**Stored data entries**
========

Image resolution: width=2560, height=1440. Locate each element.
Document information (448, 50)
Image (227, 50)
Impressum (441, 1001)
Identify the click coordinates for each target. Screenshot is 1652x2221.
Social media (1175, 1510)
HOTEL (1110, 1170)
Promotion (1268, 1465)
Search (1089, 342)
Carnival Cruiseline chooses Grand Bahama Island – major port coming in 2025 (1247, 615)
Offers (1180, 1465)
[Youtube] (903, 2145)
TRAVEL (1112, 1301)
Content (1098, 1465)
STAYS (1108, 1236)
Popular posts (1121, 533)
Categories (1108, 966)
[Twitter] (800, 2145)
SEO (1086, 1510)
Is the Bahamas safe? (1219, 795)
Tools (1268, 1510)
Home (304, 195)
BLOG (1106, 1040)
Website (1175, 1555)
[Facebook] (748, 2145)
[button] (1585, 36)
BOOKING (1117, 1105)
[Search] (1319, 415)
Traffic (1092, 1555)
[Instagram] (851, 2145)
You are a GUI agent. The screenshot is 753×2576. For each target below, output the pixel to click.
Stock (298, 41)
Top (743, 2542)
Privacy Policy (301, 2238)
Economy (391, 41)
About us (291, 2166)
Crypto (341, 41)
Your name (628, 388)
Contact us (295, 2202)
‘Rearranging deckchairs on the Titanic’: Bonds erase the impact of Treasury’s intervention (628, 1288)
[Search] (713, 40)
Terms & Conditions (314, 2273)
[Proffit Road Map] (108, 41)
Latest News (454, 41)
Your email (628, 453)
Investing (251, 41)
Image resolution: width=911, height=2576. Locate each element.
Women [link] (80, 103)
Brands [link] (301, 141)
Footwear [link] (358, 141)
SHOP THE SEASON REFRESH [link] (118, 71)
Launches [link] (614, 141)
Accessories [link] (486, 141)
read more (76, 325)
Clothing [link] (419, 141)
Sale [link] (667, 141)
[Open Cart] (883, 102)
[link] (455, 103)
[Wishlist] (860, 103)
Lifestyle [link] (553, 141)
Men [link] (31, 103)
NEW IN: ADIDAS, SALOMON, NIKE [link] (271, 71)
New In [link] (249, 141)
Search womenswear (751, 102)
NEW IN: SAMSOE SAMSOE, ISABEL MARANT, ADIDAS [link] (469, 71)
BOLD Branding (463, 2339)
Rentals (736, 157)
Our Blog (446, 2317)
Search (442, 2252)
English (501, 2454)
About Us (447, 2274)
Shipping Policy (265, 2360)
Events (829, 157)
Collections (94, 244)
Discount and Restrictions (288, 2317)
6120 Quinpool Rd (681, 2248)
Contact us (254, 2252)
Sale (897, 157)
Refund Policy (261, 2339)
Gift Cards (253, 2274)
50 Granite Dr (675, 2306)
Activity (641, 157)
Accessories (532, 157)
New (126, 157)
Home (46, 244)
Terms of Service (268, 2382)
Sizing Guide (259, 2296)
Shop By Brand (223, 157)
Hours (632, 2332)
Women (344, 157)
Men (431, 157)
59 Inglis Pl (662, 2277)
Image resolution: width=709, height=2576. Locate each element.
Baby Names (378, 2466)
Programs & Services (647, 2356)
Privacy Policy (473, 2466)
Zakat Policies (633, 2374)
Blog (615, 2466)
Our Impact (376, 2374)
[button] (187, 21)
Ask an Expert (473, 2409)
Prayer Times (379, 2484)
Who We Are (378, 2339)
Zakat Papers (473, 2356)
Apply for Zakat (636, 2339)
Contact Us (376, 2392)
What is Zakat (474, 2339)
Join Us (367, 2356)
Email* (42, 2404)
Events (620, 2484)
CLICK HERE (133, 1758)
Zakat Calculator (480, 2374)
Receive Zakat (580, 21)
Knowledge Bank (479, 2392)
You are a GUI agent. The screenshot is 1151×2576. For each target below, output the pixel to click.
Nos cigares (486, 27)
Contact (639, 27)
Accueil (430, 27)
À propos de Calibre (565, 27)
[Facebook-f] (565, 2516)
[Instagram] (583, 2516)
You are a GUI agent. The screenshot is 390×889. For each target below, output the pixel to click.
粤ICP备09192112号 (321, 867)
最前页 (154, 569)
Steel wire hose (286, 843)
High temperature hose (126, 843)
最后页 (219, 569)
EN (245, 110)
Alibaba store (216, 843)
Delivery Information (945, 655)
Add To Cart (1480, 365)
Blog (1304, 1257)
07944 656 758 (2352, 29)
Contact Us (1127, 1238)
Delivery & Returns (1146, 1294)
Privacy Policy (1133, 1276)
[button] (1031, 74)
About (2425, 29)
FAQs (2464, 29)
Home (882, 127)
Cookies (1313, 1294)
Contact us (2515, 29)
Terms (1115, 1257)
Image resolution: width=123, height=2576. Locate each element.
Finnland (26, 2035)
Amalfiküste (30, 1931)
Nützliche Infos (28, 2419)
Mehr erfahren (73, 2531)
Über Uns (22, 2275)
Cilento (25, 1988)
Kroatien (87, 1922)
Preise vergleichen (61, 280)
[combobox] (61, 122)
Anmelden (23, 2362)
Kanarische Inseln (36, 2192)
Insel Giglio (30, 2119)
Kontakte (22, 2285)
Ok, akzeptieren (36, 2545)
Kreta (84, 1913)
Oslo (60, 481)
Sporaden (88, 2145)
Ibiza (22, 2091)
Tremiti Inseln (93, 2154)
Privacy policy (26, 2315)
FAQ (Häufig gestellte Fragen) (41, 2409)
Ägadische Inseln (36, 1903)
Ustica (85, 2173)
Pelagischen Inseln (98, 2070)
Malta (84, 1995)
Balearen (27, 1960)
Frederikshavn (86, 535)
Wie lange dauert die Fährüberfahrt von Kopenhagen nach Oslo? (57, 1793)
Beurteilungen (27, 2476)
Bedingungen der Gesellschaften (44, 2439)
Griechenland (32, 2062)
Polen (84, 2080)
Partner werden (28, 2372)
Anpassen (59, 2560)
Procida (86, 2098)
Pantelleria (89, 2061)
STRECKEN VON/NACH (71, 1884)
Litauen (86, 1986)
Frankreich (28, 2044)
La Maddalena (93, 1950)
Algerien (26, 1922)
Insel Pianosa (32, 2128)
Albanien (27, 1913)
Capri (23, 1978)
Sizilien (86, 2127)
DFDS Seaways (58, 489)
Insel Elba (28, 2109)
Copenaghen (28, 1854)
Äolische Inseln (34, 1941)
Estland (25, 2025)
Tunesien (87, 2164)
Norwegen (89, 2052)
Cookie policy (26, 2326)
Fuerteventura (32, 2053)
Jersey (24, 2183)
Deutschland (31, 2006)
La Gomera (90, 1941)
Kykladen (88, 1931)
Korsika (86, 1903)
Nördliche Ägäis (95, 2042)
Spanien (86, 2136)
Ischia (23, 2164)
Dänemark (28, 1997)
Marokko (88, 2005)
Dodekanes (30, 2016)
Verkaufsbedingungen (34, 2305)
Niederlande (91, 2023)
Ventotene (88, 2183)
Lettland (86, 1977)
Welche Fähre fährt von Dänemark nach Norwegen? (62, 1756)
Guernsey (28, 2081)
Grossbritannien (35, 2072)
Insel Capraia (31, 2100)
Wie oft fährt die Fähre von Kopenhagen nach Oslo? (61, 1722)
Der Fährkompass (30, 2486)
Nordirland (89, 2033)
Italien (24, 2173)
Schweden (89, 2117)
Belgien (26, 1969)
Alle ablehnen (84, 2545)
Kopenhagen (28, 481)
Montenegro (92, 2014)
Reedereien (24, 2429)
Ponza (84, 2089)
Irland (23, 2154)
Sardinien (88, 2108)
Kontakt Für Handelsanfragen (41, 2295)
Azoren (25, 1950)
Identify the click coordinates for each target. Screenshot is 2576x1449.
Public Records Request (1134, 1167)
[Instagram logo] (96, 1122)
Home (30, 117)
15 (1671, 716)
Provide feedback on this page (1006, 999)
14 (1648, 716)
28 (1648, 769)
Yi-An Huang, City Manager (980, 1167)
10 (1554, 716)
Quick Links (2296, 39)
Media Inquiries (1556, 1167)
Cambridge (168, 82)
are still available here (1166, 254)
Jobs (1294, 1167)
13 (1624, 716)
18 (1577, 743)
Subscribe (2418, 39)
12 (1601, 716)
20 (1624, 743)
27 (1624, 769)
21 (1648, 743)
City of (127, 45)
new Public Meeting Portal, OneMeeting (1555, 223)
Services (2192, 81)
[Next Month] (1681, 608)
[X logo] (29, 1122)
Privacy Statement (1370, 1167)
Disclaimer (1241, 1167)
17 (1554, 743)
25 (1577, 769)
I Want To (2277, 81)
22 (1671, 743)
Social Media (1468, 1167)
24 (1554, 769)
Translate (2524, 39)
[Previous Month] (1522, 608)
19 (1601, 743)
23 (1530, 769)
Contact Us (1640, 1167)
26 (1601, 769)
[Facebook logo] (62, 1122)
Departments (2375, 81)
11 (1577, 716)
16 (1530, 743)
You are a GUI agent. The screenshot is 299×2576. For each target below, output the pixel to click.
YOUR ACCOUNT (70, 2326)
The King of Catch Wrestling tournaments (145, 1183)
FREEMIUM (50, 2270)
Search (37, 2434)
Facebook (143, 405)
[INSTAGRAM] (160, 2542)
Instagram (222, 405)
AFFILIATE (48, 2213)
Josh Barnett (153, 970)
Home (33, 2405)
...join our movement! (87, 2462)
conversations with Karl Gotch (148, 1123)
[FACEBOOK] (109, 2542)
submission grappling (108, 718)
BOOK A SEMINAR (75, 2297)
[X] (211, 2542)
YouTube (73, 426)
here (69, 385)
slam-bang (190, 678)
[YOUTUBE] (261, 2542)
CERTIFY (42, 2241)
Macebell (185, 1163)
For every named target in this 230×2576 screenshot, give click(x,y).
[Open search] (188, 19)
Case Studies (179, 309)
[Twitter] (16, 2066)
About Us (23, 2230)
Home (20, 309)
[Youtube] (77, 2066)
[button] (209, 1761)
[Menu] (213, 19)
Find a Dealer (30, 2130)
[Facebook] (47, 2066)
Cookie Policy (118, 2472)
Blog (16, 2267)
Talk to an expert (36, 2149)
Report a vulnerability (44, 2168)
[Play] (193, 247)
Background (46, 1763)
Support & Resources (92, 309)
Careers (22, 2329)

========

**YOUR ASSIGNMENT**
Please output exactly the lines between the one holding "City of (127, 45)" and the one holding "Macebell (185, 1163)" in the records above, inclusive, and nothing more.

**TASK ANSWER**
City of (127, 45)
new Public Meeting Portal, OneMeeting (1555, 223)
Services (2192, 81)
[Next Month] (1681, 608)
[X logo] (29, 1122)
Privacy Statement (1370, 1167)
Disclaimer (1241, 1167)
17 (1554, 743)
25 (1577, 769)
I Want To (2277, 81)
22 (1671, 743)
Social Media (1468, 1167)
24 (1554, 769)
Translate (2524, 39)
[Previous Month] (1522, 608)
19 (1601, 743)
23 (1530, 769)
Contact Us (1640, 1167)
26 (1601, 769)
[Facebook logo] (62, 1122)
Departments (2375, 81)
11 (1577, 716)
16 (1530, 743)
You are a GUI agent. The screenshot is 299×2576. For each target below, output the pixel to click.
YOUR ACCOUNT (70, 2326)
The King of Catch Wrestling tournaments (145, 1183)
FREEMIUM (50, 2270)
Search (37, 2434)
Facebook (143, 405)
[INSTAGRAM] (160, 2542)
Instagram (222, 405)
AFFILIATE (48, 2213)
Josh Barnett (153, 970)
Home (33, 2405)
...join our movement! (87, 2462)
conversations with Karl Gotch (148, 1123)
[FACEBOOK] (109, 2542)
submission grappling (108, 718)
BOOK A SEMINAR (75, 2297)
[X] (211, 2542)
YouTube (73, 426)
here (69, 385)
slam-bang (190, 678)
[YOUTUBE] (261, 2542)
CERTIFY (42, 2241)
Macebell (185, 1163)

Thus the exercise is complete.